▶ **Görev Tanımı**
Emekli askeri personelin yedek subaylık statüsünün sona ermesini ele alan alıntıyı, son cümlesinden sonra aynı konu ve üslupla sürdürün.

▶ **Seçilen Alıntı**
Davacı, hakkında ceza yargılaması devam ederken isteği üzerine emekliye ayrılmış bir personeldir. Emekli olunca 1076 sayılı Yedek Subaylar ve Yedek Askeri Memurlar Kanunu'na tabi olacaktır. 1076 sayılı Kanunun 23'üncü maddesinin (a) bendinde, TSK'da subaylıktan ayrılmayı gerektirecek bir suçtan (yedeklik statüsünde iken) mahkum olanların yedek subaylık statüsüne son verileceği ve haklarında 1111 sayılı Kanun hükümlerinin uygulanacağı belirtilmiştir. Bu nedenle yedeklik statüsünde bile olsa, askeri personelin, TSK'den çıkarmayı gerektirecek bir suçtan mahkum olması halinde, yedek subaylık statüsüne son verilecek ve 1111 sayılı Kanun hükümleri uygulanacaktır.

▶ **Verilen Materyal**
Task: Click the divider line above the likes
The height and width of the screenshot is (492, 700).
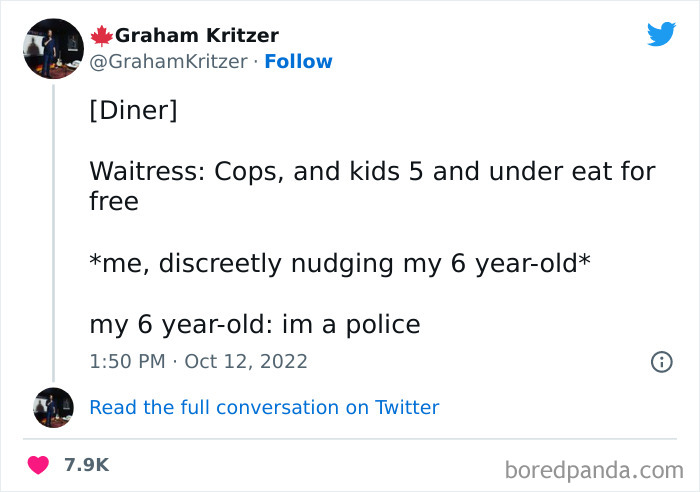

▶ **Görev Sonucu**
Davacı hakkında Dolandırıcılık suçundan dolayı yapılan ceza yargılaması sonucu, Ankara 8'inci Asliye Ceza Mahkemesinin 13 Aralık 2006 gün ve E:2001/1224, K:2006/761 sayılı kararı ile 1 (Bir) yıl hapis cezasıyla cezalandırılmasına ve neticeten bu cezanın 34.941.00 TL. adli para cezasına çevrilmesine karar verildiği, anılan kararın Yargıtay 11'inci Ceza Dairesinin 24 Ekim 2007 gün ve E:2007/3286, K:2007/7058 sayılı kararıyla onanarak kesinleştiği maddi bir olgudur. Davacı hakkında mahkumiyetine yol açan suçun nitelik olarak Dolandırıcılık suçu olduğu ve buna bağlı olarak 926 Sayılı Kanunun 50/d maddesi uyarınca paraya çevrilmiş olsa bile ayırma işlemi tesis edilmesini zorunlu kılan bir suç olduğu açıktır. Bu bağlamda davalı idarenin 926 Sayılı TSK. Personel Kanununun 50/d maddesi ve 1076 Sayılı Yedek Subay Kanununun 23/a maddesi uyarınca, davacının yedek subay statüsünü kaldırarak 1111 sayılı Askerlik Kanununa tabi tutmak yükümlülüğü altında ve bu yönde işlem tesis etmek zorunda olduğu tartışmasızdır. Bu çerçevede kendi isteğiyle emekli olan davacının statüde iken işlediği dolandırıcılık suçundan dolayı yedeklikte 1111 sayılı kanun hükümlerine tabi tutulmasında hukuka aykırı bir yön bulunmadığı sonucuna ulaşılmıştır.

Öte yandan davacı vekili tarafından 1632 sayılı Askeri Ceza Kanununun 31/A maddesinin Anayasaya aykırılığı ileri sürülmüş ise de anılan maddenin işlemde uygulanan ve dairemiz tarafından yargısal denetimde dikkate alınan bir hüküm olmadığından davacı vekilinin bu yöndeki talebine itibar edilmemiştir.

Açıklanan nedenlerle;

Hukuki dayanaktan yoksun bulunan davanın REDDİNE,

07 ARALIK 2010 tarihinde OYBİRLİĞİ ile karar verildi. (¤¤)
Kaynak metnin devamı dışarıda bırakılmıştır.